Clemson University operates with the Clemson University Police Department and the Clemson University Fire & EMS for public safety needs. Both departments are staffed 24 hours a day, seven days a week. The Clemson University Fire & EMS has two stations: the headquarters at 1521 Perimeter Road, and a second station at 740 Issaqueena Trail. The Police Department is located at 124 Ravenel Center Place, Seneca.

Clemson University Fire Department provides fire protection to the City of Clemson.

The governing body of the municipal corporation of Clemson University is the university's board of trustees. Clemson University has its own municipal court, which is housed in Gentry Hall. The judge of that court is appointed by the board of trustees, and the Clemson student affairs division manages the court. The university may not put in place its own taxes, and purchasing of food and beverage does not come with additional taxes that the City of Clemson levies in its jurisdiction.

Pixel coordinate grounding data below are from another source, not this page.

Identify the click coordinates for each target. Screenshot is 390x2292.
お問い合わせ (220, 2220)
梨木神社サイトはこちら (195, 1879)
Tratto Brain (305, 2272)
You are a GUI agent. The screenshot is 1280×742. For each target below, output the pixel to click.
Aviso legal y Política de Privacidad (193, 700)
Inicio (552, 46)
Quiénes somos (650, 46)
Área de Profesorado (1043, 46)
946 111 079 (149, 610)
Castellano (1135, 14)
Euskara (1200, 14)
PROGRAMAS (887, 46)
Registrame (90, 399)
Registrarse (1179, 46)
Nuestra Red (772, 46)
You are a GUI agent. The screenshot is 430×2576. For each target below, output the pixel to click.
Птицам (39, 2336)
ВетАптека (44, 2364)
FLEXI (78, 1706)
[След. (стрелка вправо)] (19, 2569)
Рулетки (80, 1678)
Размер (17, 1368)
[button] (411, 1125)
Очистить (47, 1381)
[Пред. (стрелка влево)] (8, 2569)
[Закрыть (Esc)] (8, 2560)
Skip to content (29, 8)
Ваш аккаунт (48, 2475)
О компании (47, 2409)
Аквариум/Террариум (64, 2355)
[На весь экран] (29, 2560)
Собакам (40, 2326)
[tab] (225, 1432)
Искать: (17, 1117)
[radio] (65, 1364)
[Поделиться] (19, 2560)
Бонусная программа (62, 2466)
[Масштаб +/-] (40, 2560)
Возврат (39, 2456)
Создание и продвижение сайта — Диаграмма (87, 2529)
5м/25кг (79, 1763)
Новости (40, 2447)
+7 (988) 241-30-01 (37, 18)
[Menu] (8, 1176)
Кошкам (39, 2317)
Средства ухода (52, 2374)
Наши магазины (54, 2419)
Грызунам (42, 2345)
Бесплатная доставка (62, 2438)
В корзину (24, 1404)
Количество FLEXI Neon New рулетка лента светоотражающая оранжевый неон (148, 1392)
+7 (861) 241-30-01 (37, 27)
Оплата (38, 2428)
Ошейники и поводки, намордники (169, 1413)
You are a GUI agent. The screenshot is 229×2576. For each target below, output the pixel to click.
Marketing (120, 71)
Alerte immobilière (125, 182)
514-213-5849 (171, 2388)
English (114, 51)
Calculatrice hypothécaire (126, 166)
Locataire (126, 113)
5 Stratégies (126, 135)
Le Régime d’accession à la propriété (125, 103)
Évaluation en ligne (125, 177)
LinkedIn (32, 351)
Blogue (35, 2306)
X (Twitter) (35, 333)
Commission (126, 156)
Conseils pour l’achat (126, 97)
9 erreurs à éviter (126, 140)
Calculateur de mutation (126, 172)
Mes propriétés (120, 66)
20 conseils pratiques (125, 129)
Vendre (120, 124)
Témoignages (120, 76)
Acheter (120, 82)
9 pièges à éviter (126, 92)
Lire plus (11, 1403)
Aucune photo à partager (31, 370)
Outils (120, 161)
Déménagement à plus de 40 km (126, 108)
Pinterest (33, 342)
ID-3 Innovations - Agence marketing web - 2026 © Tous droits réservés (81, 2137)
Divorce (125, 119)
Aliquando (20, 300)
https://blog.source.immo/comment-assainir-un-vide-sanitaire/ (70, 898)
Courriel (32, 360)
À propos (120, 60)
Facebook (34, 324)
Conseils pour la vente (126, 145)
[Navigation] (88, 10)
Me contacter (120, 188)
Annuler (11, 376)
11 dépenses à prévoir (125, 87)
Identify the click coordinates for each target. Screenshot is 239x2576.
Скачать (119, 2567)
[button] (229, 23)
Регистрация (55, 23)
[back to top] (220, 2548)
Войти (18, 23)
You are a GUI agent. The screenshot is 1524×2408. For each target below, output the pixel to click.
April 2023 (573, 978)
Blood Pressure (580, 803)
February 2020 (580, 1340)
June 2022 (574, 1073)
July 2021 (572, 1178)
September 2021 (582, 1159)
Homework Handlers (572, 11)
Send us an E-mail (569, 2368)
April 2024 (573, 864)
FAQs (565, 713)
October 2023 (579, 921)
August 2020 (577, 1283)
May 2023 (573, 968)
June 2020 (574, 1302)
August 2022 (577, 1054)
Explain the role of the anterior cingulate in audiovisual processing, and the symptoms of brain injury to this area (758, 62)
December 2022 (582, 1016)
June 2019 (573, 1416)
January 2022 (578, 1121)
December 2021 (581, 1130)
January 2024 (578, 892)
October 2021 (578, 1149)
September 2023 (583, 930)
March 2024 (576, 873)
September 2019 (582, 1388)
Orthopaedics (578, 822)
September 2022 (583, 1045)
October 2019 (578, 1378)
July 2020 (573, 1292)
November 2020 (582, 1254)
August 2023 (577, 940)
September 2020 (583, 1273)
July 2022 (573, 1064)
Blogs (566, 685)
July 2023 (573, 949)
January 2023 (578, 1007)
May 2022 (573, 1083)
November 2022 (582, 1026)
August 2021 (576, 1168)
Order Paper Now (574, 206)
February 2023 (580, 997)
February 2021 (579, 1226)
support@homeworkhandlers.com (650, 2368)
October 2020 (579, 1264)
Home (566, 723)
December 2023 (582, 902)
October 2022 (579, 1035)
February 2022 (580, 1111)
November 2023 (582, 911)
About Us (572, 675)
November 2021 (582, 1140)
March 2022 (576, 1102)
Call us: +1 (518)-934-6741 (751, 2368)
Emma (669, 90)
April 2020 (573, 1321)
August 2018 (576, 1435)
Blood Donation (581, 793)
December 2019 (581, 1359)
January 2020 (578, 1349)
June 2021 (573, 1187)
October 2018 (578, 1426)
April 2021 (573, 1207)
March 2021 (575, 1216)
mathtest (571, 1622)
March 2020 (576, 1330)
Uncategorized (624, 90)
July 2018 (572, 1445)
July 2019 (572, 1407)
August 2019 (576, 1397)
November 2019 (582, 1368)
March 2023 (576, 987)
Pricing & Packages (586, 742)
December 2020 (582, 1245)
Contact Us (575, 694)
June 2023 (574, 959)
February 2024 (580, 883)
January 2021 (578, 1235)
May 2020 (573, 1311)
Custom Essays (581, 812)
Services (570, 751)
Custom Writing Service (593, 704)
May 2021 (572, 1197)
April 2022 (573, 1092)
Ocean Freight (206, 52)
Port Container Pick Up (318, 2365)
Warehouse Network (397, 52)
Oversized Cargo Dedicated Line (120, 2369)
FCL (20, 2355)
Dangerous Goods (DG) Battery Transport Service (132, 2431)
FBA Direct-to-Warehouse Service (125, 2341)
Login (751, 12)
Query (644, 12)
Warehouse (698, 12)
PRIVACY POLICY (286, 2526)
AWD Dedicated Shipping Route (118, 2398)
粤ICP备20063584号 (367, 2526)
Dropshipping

Additionally, Clemson University has its own policies on the open carrying of alcohol while the municipal code of the City of Clemson explicitly forbids open carrying of alcohol.

==Notable faculty==
- John Ballato, professor of materials science and engineering, electrical and computer engineering
- Donald D. Clayton, professor of Physics & Astronomy
- Murray S. Daw, professor of Physics
- Thomas Hazlett, professor of Economics
- Randolph W. House, US Army lieutenant general, assistant professor of military science
- John W. Huffman, professor of Chemistry
- Jo Jorgensen, Libertarian political activist and the Libertarian Party's presidential nominee in the 2020 election
- Donald Liebenberg, professor of Physics and Astronomy
- Trudy Mackay, professor of Genetics and Biochemistry
- Michael J. Padilla, former Director of the Eugene T. Moore School of Education
- June Pilcher, professor of Psychology
- Ramakrishna Podila, professor of Physics
- Apparao M. Rao, professor of Physics
- David Reinking, professor of Education
- Aleda Roth, professor of Operations Management
- C. Bradley Thompson, professor of Political Science
- Robert Tollison, professor of Economics
- Antony Valentini, professor of Physics and Astronomy
- Nicholas Vazsonyi, dean of the College of Architecture, Arts and Humanities
- Victor J. Vitanza, professor of Rhetoric
- Bruce Yandle, professor of Economics

==Explanatory notes==
  The local pronunciation of Clemson is [klɛmpsən]. Because of the pin–pen merger in Southern American English, can be substituted for as the first vowel, as [klɪmpsən]. Those not familiar with the local pronunciation often say [klɛmzən] or [klɛmsən], as the spelling would suggest. See generally The Routledge Handbook of Contemporary English Pronunciation.